Supplied data

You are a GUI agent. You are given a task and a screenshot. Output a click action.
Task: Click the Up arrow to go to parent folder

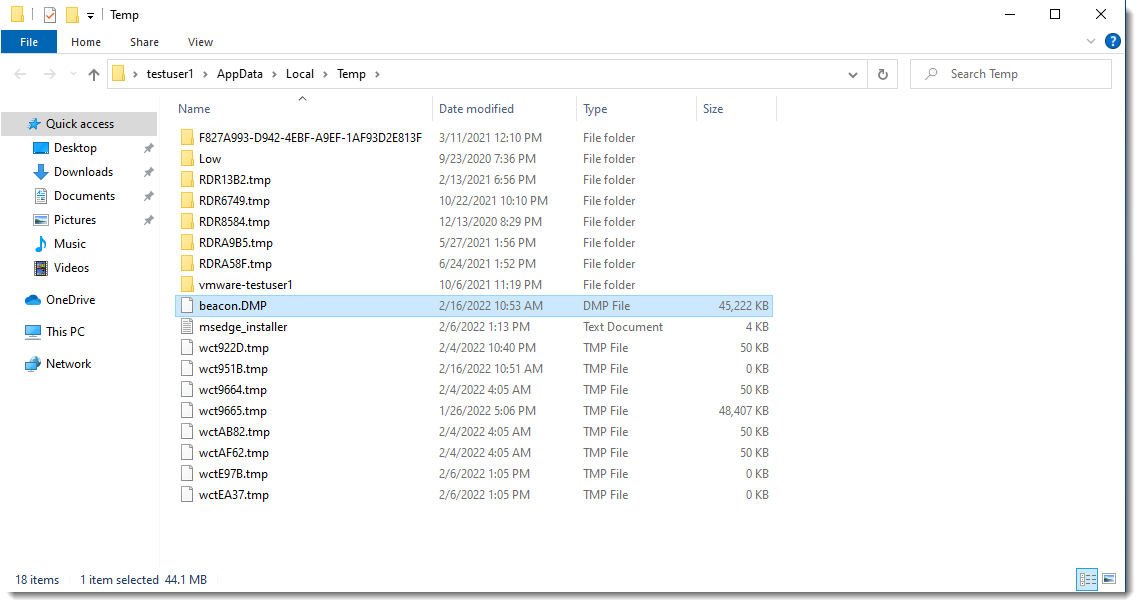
--
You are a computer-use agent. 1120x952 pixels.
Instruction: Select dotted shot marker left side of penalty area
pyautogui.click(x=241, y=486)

Task instructions
With the first line being the one containing "You are a GUI" and the last line the one containing "Task: Click the", transcribe exactly the lines above that fall in that range.

Response to the exercise
You are a GUI agent. You are given a task and a screenshot. Output a click action.
Task: Click the Up arrow to go to parent folder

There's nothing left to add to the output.